* Extrahierter Text *
# # # # #

Ich habe noch nie an Rücktritt gedacht, auch wenn manchmal die Frage an mich herangetragen wird, wie lange ich mir das Amt noch antun will. Denn es stimmt zwar: Ich bekomme ständig harte Kritik. Aber häufig kommt dann noch der Nachsatz: »Mit Ihnen möchte ich nicht tauschen!« Außerdem fühle ich mich den Schülerinnen und Schülern, den Eltern, den Lehrerinnen und Lehrern, den sonderpädagogischen Fachkräften und allen anderen, die an den Schulen arbeiten, verpflichtet. Viele von ihnen sagen mir übrigens auch, der Kurs, den wir in Thüringen eingeschlagen haben, sei richtig. Es ist deshalb jetzt wichtig, Ruhe zu bewahren und Nervenstärke zu zeigen. Für mich gilt: Ich stehe an der Spitze und wanke nicht!
Politisch haben Sie jüngst aber eine grandiose Wankbewegung vollführt. Monatelang haben Sie auf Präsenzunterricht an den Thüringer Schulen gepocht. Am 22. Dezember wollten Sie dann plötzlich Distanzunterricht …
Wegen Omikron.
Wirklich nur wegen Omikron? Gab es da nicht auch noch andere Beweggründe?
Nein, es war wirklich nur wegen Omikron. Es gab am Wochenende vor dem 22. Dezember die erste Beratung des Expertenrates der Bundesregierung. Dann kam am 21. Dezember auch noch das Robert Koch-Institut und mahnte eindringlich scharfe Kontaktbeschränkungen wegen Omikron an. Und dann sagte noch der wissenschaftliche Beirat der Landesregierung uns: Wir fahren sehenden Auges gegen die Wand. In so einer Lage muss man rechtzeitig bremsen.
Aber schon lange vor der Omikron-Variante war doch klar, dass auch Kinder nach einer Covid-19-Erkrankung manchmal ins Krankenhaus müssen und dass sie an Langzeitfolgen leiden können. Und bei den hohen Infektionszahlen summieren sich selbst prozentual wenige solcher Fälle zu beachtlichen absoluten Zahlen. Warum hat sie Omikron dann so beeindruckt?
Die Daten zum Beispiel aus den USA, aus Großbritannien, aus Frankreich zeigen uns doch, dass Omikron eine größere Gefahr für Kinder und Jugendliche ist - bis hin zu mehr Krankenhauseinweisungen - als die Alpha- oder Delta-Variante des Virus und dass sich Omikron viel schneller ausbreitet als andere Varianten. Das ist eine neue Qualität. Auf die haben wir reagiert. Deshalb haben wir gesagt: Wir brauchen einen harten, aber kurzen Einschnitt an den Schulen über einen 14-tägigen Sicherheitspuffer mit Distanzunterricht, um vor die Welle zu kommen.
Es soll also wirklich Zufall sein, dass Sie kurz vor der Entscheidung für Distanzunterricht Ihre Staatssekretärin Julia Heesen rausgeworfen haben, die sich vehement gegen Distanzunterricht gestemmt hat?

# # # # #

* Arbeitsaufträge *
(1) An welchem Tag mahnte das Robert Koch-Institut laut dem Interview scharfe Kontaktbeschränkungen wegen Omikron an?
(2) Prüfe anhand des Interviews, ob die folgenden Aussagen zutreffen, und belege jede Antwort mit einem wörtlichen Zitat.
(a) Der Distanzunterricht war als Sicherheitspuffer von 14 Tagen gedacht.
(b) Die befragte Person hat schon öfter an Rücktritt gedacht.
(c) Die Staatssekretärin Julia Heesen hat sich für Distanzunterricht eingesetzt.
(3) Führe das Interview zum Distanzunterricht an Thüringer Schulen im Anschluss an seine letzte Frage weiter.
Die Auflistung hat keinen Bezug zum Interview.

# # # # #

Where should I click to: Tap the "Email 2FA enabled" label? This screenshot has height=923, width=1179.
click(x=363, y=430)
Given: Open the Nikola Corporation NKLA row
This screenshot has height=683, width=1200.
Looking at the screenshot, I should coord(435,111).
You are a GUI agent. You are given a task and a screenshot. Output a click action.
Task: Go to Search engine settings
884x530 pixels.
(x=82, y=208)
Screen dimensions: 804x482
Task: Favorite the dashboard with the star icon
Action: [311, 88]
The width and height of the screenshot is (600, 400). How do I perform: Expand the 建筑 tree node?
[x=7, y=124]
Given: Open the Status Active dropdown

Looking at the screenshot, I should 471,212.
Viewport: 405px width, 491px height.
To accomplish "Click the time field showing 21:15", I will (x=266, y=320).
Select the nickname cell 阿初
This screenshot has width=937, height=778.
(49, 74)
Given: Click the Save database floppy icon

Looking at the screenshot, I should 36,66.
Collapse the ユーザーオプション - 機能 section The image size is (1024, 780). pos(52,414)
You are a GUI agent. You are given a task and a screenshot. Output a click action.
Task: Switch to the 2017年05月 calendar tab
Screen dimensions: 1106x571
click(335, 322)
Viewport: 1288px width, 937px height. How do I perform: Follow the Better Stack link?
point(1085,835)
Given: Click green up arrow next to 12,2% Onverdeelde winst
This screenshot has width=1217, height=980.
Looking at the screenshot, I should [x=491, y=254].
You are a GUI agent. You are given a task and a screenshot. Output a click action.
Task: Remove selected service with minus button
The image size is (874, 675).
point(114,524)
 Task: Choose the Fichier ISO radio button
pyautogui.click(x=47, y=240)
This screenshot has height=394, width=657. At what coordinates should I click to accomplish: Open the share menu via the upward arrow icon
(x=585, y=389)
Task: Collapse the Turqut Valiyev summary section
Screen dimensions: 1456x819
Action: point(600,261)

# # # # #

* Geordnete Ergebnisse *
(1) Am 21. Dezember.

(2)
(a) Ja: „über einen 14-tägigen Sicherheitspuffer mit Distanzunterricht“
(b) Nein: „Ich habe noch nie an Rücktritt gedacht“
(c) Nein: „die sich vehement gegen Distanzunterricht gestemmt hat“

(3)
Die Entscheidungen des Bildungsministeriums, die in den vergangenen Monaten getroffen worden sind, haben Frau Heesen und ich immer diskutiert und dann auch gemeinsam verantwortet. Das wäre bei der Entscheidung für den Distanzunterricht sicher nicht anders gewesen.
Heesen musste nach einer umstrittenen Serie von Twitter-Nachrichten gehen, in denen sie zunächst auch das Auftreten von Long-Covid bei Kindern geleugnet hatte. Waren die Tweets der Anlass oder die Ursache für ihren Rauswurf?
Der Anlass.
Was war die Ursache?
Die Art und Weise, wie Frau Heesen ihr Amt ausgeführt und wie sie kommuniziert hat - sowohl mit den Kolleginnen und Kollegen im Ministerium und in den Schulämtern als auch mit Partnern etwa in den Kommunen. In einer Kabinettssitzung am 14. Dezember zum Beispiel, an der auch der Gemeinde- und Städtebund teilgenommen hatte, gab es harte Kritik an der Kommunikation von Frau Heesen. Der Ministerpräsident und ich haben uns dann in der Sitzung noch für Frau Heesen entschuldigt. Ich habe später noch mit dem Präsidenten des Gemeinde- und Städtebundes telefoniert und die Sache wieder geradegezogen. Aber so ein Kommunikationsstil geht eben nicht. Das durchbricht mein Prinzip, Sachen gemeinsam zu beraten und umzusetzen. Wir sitzen im Bildungsbereich alle zusammen in einem Boot.
Es gab vor allem im Spätsommer Geraune auf den Fluren im Landtag, Sie und Frau Heesen würden »guter Polizist, böser Polizist« spielen. Sie in der Rolle des Netten …
Ein solches Rollenspiel hat es nicht gegeben. Wir sind einfach unterschiedliche Charaktere, die ein unterschiedliches Verständnis von Politik und vom Umgang mit anderen Menschen haben.
Trotzdem gelten Sie bei manchen Schulleitern als der nette Onkel, der zuhört. Aber es folgt aus den Gesprächen kein konkretes Handeln. Jetzt ist Heesen weg. Ändert sich was daran?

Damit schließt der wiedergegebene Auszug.